When an exception occurs, it is said to be "thrown." Exceptions may be thrown implicitly, by executing code that does something bad. For example, this code might throw the ArrayIndexOutOfBoundsException:

    x = a[i+1];

Exceptions may also be thrown explicitly by using the throw statement. In this example, the programmer has defined a new kind of error called MyExcept.

    throw new MyExcept ();

Exceptions are modeled with classes and objects. There is a class for every sort of exception. There are pre-existing classes with names like:

    ArrayIndexOutOfBoundsException
    NullPointerException
    ...

If you wish to create a new sort of exception like MyExcept, you must create a class called MyExcept. It should extend the predefined class called Exception.

    class MyExcept extends Exception {
      ...
    }

You may write code that catches any exceptions that occur, using the try statement.

    try {
      statements
    } catch (SomeException e) {
      statements
    } catch (MyExcept e) {
      statements
    } catch (YetAnotherException e) {
      statements
    ...
    } finally {
      statements
    }

The try statement has a block of statements which follows the try keyword. (We will call these the "body statements.") Then, the try statement has zero or more catch clauses, followed by an (optional) finally clause, with its statements.

The body statements are executed first. If no exceptions are thrown during their execution, or during the execution of any methods they invoke, then none of the catch clauses are executed. If an exception is thrown during the execution of the body statements, then the corresponding catch clause will be executed.

In more detail, the process of throwing and catching an exception works like this. First, an instance of the exception class is created. If the exception was caused explicitly by a throw statement, then the throw statement will create the new object. The throw statement is followed by an expression, which would normally be a new clause, which invokes a constructor for the exception class. In our example,

    throw new MyExcept ();

we create a new instance of MyExcept, using the "no argument" constructor.

If the exception arises implicitly, then the virtual machine constructs the object.

Next, the virtual machine looks for a matching catch clause. The clauses are searched in order and the first matching catch clause will be selected. The catch clause has a single parameter. In this example, it is "e". This parameter is set to the exception object and the corresponding statements are then executed.

    } catch (MyExcept e) {
      statements...           // may use "e" here
    }

We can pass information from the throw statement to the corresponding catch statements by passing it in the exception object. Imagine that we wish to pass a String to indicate the severity of the problem. We can add a field called severity to MyExcept and then invoke a constructor which will set that field.

    class MyExcept extends Exception {
      String severity;
      MyExcept (String s) { severity = s; }
      ...
    }


    try {
      ...
      throw new MyExcept ("Mission-Critical");
      ...
    } catch (MyExcept e) {
      ... use e.severity here ...
    }

Exception classes can be related to one another in the subclass / superclass hierarchy. For example, we might have made MyExcept a subclass of some other exception class. The type in the catch clause does not need to exactly match the class of the thrown exception. The catch clauses are tried in order they appear and the first matching catch is selected.

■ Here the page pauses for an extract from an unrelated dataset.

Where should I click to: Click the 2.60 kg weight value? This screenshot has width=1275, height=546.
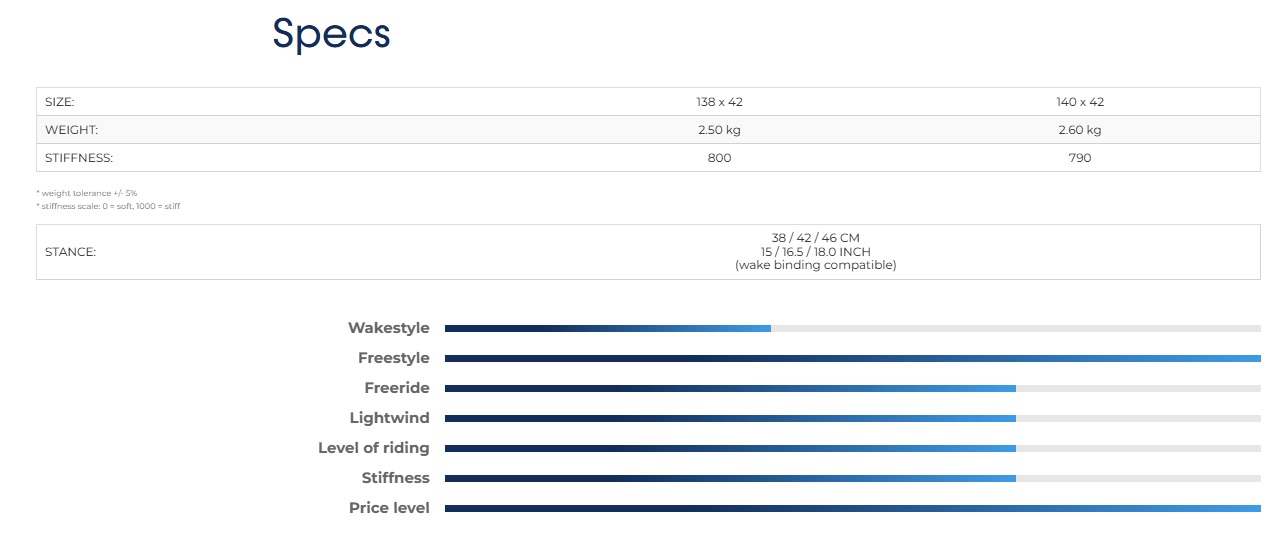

(If one catch clause in the try statement is a supertype of some subsequent catch clause in the same try statement, then the first catch clause will always be selected before the second catch clause. This is considered an error and the compiler will catch it: No catch clause may have a type that is a subtype of a catch clause listed earlier in the same try statement.)

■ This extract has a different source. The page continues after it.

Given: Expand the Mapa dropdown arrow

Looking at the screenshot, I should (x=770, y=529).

try statements may be nested. If there is no matching catch clause in the innermost try statement, the next most inner try statement will be searched.

    try {
      ...
        try {
          ...
          throw ...;
          ...
        } catch (...) {
          statements
        } catch (...) {
          statements
        ...
        }
      ...
    } catch (...) {
      statements
    } catch (...) {
      statements
    ...
    }

Various try statements are "entered" and "exited from" as the program runs. Thus, the nesting we just discussed is actually dynamic, not lexical. Here is another example, in which method bar() calls method foo() from within a try statement.

    bar () {
      ...
        try {
          ...
          x.foo ();
          ...
        } catch (...) {
          statements
        } catch (...) {
          statements
        ...
        }
      ...
    }

Suppose method foo() contains another try statement whose body may throw an exception.

    foo () {
      ...
        try {
          ...
          throw ...;
          ...
        } catch (...) {
          statements
        } catch (...) {
          statements
        ...
        }
      ...
    }

When the throw statement is executed, the virtual machine will first look for a matching catch clause in the try statement in foo(). If none is found, it will then search the catch clauses in the bar() method. So which catch clauses are searched depends on the order of execution. If method foo() had been called from some other method instead of bar(), then bar()'s catch clauses would not be searched.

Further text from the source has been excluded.